Galerie Borghèse – exposition de chefs-d’œuvre

Au XIIIème siècle, Tiezzo de Monticiano, un marchand de laine, fait son commerce au sein de la République de Sienne. Alors que le pouvoir des Médicis croit dans toute la Toscane, Agostino Borghèse se fait remarquer lors de la guerre Sienno-Florentine. Il sera nommé Comte Palatin par le Pape Pie II. L’ascension se poursuit avec Pietro Borghèse nommé Sénateur de Rome par le Pape Léon X. 
La destinée des Borghèse sera finalement écrite à partir de 1541, date à laquelle la famille arrive à Rome. Ainsi, le 16 mai 1605, Camillo Borghèse devient le 233ème successeur de Saint-Pierre sous le nom de Paul V. Dès lors la famille se voit agrémentée de hautes fonctions : général de l’armée papale, Cardinal, mariages, …

Portrait du Pape Paul V (1621), Marcello Provenzale, Galerie Borghèse, Rome

Portrait du Pape Paul V (1621), Marcello Provenzale, Galerie Borghèse, Rome

La Galerie Borghèse, l’ambition d’un Cardinal

La famille Borghèse acquiert une terre au nord de Rome pour bâtir son palais : la Villa Borghèse. Le chantier débute en 1607 avec pour architecte Flaminio Ponzio. Les travaux seront achevés en 1613.
Scipion Borghèse est nommé Cardinal par son oncle le Pape Paul V, il est partie prenante du gouvernement des États Pontificaux mais surtout la position va lui permettre un enrichissement des plus important. Le Cardinal Borghèse est passionné par l’art et il va se servir de sa position et des largesses de son oncle pour étoffer les maigres œuvres reçues en héritage. Dans le début des seize années du Pontificat de Paul V, en 1607, le peintre appelé Le Cavalier d’Arpin qui travaille sur des commandes du pontifie est arrêté et 105 œuvres seront saisis dans son atelier, le Cardinal se voit offrir l’ensemble des œuvres.
Parmi les œuvres saisies, l’œuvre d’un jeune Lombard, qui fut employé dans l’atelier du Cavalier d’Arpin, deviendra l’un des chefs-d’œuvre de la Galerie Borghèse : Garçon à la corbeille de fruit du Caravage. Le jeune homme pourrait être un vendeur de fruit, une divinité païenne ou encore une allégorie de la jeunesse que va représenter le jeune Caravage dans une certaine sensualité. L’abondance et la vitalité sont soulignés par la corbeille et l’épaule dénudée ou les yeux mi-clos sont au service d’une certaine sensualité.

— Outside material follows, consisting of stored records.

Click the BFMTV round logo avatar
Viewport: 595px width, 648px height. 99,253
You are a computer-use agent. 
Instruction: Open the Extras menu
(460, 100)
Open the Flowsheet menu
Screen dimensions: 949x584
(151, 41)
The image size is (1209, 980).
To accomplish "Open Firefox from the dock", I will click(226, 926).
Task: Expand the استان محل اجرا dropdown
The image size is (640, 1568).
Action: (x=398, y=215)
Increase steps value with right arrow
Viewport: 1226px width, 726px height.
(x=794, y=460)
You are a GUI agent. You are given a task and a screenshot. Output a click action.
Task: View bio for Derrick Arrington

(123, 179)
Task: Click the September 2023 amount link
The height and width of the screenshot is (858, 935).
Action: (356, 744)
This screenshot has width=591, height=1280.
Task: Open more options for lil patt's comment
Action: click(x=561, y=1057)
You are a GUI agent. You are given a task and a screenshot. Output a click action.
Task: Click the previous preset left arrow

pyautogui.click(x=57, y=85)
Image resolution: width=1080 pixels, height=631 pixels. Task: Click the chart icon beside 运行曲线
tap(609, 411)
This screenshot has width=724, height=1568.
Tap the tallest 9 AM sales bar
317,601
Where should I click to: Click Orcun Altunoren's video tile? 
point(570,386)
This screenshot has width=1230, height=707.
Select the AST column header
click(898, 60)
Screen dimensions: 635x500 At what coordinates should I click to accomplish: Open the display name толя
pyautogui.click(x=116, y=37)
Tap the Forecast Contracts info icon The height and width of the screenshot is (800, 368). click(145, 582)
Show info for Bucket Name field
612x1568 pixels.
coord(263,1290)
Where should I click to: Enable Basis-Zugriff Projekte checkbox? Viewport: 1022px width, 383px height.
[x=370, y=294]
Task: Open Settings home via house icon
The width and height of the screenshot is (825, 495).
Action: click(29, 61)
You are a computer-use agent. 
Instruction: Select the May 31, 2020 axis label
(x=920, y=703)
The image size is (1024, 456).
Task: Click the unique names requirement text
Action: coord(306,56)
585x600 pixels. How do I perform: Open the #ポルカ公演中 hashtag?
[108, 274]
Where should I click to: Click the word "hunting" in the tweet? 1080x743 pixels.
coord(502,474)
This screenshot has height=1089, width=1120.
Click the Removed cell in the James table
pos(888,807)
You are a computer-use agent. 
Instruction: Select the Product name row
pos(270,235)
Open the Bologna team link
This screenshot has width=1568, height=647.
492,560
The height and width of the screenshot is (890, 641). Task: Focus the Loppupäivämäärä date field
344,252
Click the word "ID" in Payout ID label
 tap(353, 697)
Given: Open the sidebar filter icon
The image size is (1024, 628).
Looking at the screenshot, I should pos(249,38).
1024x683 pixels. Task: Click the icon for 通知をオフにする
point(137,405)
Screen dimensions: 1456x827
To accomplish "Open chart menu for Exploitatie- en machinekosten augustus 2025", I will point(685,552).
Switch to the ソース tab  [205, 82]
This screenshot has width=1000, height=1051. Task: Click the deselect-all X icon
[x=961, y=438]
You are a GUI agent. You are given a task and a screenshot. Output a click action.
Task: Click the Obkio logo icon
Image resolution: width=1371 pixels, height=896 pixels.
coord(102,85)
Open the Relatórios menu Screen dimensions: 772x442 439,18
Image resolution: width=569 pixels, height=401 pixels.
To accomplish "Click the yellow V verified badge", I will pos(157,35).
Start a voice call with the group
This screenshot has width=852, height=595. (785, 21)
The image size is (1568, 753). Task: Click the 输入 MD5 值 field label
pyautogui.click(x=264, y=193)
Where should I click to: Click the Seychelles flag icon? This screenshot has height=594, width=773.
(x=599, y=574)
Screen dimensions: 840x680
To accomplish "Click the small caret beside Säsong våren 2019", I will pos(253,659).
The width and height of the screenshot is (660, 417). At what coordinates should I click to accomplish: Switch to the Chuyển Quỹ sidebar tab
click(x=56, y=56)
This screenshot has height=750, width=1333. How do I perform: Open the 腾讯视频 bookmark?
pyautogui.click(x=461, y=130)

Garçon à la corbeille de fruits (1596), Caravage, Galerie Borghèse, Rome

Garçon à la corbeille de fruits (1596), Caravage, Galerie Borghèse, Rome

Bien que Caravage sera exilé par Paul V, le Cardinal s’intéresse à son œuvre ainsi qu’au caravagisme que l’on peut aisément retrouver chez d’autres artistes de l’époque. Gerrit van Honthorst propose l’œuvre Concert qui fait figurer le clair-obscur, de la couleur, de la fantaisie ainsi qu’une corbeille de fruit rappelant l’œuvre du Caravage La diseuse de bonne aventure peinte en 1595 à Rome.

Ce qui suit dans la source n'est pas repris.